サカナクション NEWアルバム『834.194』リリースに寄せて

 「思い出した ここは東京」 (サカナクション『ユリイカ』より)

 小さい頃から、東京が好きだった。外から見る東京は、とてつもない魅力を放っていて、格好良くて、憧れの街だった。新幹線でここに来るたび、車窓から眺めるビル群に、東京タワーに、東京暮らしへの夢を膨らませていた。

 東京の大学に入学し、三年目に入っている。あの頃感じていた「東京らしさ」は、どこへいったのだろう。ここが生活の地になった今、普段は東京で生活している実感がほぼない。ふと開いたスマホのマップをピンチインして、現在地が故郷から遠く離れていることを認識しては、ここが東京なのだと思い出す。
 確かに、今でも東京が好きだ。しかしそれは、欲しいものがすぐ手に入るとか、行きたいライブにすぐ行けるとか、そういう意味で好きなだけなのだと思う。以前は「東京」という街そのものが好きだったのだ。

 東京とは、何だろう…。

 中学三年の頃、ちょうど将来の東京暮らしに夢を膨らませ始めた時期、サカナクションに出会った。マジョリティの中心を行くような音楽のみを浴びるように聴いていた自分が、ちゃんと見てもいないTVから流れてきた『僕と花』のイントロに引き寄せられるようにして、自分の意志で聴き始めた最初のミュージシャンだった。
 根拠はないが、この時このバンドの音楽に「東京らしさ」を感じたのだ。当時の最新アルバム『DocumentaLy』は、今でも最も思い入れの深いアルバムだ。この一枚は、2011年という時代に「今」を歌うというコンセプトの下で作られていて、リード曲『エンドレス』を中心に、アルバムの産地である東京の空気がそのまま閉じ込められているようだった。

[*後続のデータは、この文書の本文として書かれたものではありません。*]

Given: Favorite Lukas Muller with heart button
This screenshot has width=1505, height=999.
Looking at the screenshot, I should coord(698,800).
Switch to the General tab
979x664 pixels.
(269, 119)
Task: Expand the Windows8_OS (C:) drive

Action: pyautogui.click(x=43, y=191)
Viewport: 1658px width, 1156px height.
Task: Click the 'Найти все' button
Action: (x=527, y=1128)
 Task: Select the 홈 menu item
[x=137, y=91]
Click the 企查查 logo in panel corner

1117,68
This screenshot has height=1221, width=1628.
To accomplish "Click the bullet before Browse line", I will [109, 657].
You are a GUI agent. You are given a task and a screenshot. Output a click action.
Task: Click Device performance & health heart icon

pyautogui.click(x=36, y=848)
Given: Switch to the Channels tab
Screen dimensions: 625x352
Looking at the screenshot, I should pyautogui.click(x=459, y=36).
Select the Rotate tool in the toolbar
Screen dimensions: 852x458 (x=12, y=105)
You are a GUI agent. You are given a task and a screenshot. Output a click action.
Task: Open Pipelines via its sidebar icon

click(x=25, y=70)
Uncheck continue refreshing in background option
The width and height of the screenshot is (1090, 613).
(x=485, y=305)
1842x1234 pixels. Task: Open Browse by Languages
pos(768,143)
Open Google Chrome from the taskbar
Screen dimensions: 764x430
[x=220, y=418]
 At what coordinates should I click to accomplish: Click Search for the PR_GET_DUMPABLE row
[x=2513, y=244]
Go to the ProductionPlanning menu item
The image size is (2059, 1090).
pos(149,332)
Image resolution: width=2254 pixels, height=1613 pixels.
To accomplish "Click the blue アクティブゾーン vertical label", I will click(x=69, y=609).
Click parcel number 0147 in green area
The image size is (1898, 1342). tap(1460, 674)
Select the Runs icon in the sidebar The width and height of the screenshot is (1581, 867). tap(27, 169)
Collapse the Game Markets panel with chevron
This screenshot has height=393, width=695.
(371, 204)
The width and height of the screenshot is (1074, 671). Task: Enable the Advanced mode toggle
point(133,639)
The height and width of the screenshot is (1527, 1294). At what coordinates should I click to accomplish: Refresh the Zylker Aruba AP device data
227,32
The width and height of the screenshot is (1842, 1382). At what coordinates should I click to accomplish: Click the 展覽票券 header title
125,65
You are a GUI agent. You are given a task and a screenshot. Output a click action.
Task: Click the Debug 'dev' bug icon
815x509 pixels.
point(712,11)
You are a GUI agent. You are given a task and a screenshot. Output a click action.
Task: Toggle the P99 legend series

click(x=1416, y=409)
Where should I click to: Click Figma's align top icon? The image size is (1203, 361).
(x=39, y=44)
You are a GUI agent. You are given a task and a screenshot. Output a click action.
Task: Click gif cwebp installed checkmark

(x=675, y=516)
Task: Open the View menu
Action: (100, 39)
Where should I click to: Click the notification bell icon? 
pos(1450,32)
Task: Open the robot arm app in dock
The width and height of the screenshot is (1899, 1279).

『モノクロトウキョー』や『仮面の街』では東京のネガティヴな面も歌われているのだが、それでも、いやそれをも含め、このアルバムの空気感を直に感じられる大都会への憧れを強めた。
 今思えば、この「東京らしさ」とは、Vo.&Gt.山口一郎さんが最近よく口にする「作為性」だったのだと思う。マジョリティの感覚に寄せていった結果生まれた楽曲に、流行の発信地である東京を感じたのだろうか。

 六枚目のアルバム『sakanaction』のリリース後、内向的なシングルが二作続く。その中で、違った形で東京を感じさせられた印象的な一曲がある。『ユリイカ』だ。この曲では明らかに故郷に意識が向いていて、故郷と照らし合わせて見えてくる東京という街が描かれている気がする。山口さんはこの曲について「郷愁感」ということを話しているが、ここで「東京と故郷」という対立する二項が並べ立てられる。そしてこの曲は、紅白出場まで果たし、有名になっていくバンドの立ち位置と、地元札幌時代にやりたかったこととの乖離を感じ、上京後から『sakanaction』までの作為的な曲とは対照的に「無作為性」、作りたいものを作っていくという姿勢から生まれた一曲だという。
 サカナクションのこの「作為性と無作為性」という二項対立に、今の心境を勝手に重ね合わせている自分がいる。作為的に大きくなっていくことに違和感を持ったサカナクションと、あの頃の憧れの東京を保ち続けるため、あえて東京を好きであり続けようとすることに違和感を持ち始めた自分。

 これからサカナクションは、無作為性をどう作為的に作っていくか、というスタンスをとっていくという。自分も同じだ。これからも東京に魅力を感じながら生きていきたいが、もうすでにこの街は無邪気な憧れの対象ではなくなってしまった。その中で、いかにして生きたいように生きていくのか。初心を忘れず、というありふれた言葉が合っているのかわからないが、あの頃の東京観、故郷での生活と照らし合わせることで、この街が、今が鮮やかに見えてくる。

 もう間もなく手に入る七枚目のアルバム『834.194』。テーマは「東京と札幌」。作為性を身につけた東京時代と、無作為に曲を作っていた札幌時代を、二枚のディスクに分けて表現しているという。東京と故郷との物理的、時間的距離をコンセプチュアルにまとめた渾身の作品となっているに違いない。自分に先立って上京し、この大都会と故郷とを描き出してきたこのバンドに、強い思い入れがある。東京で手にする初めてのオリジナルアルバムであることも相まって、今回のアルバムへの思い入れは一層強い。故郷との対比の中で、いかにして東京で生きていくのか、このアルバムがヒントを与えてくれる、というのは言い過ぎだろうか。

 東京とは、ローカルの集合体である。

 山口一郎さんの言葉だ。今や自分もその一員である。「東京」なんて、地方の人々の憧れ、夢が創り出した虚構に過ぎないのかもしれない。それでも自分は、ここでいくらでも好きなように生きていける。今、確かに東京にいる自分を強く意識しながら、これからもこの大都会で生きていく。もちろん、サカナクションの音楽とともに。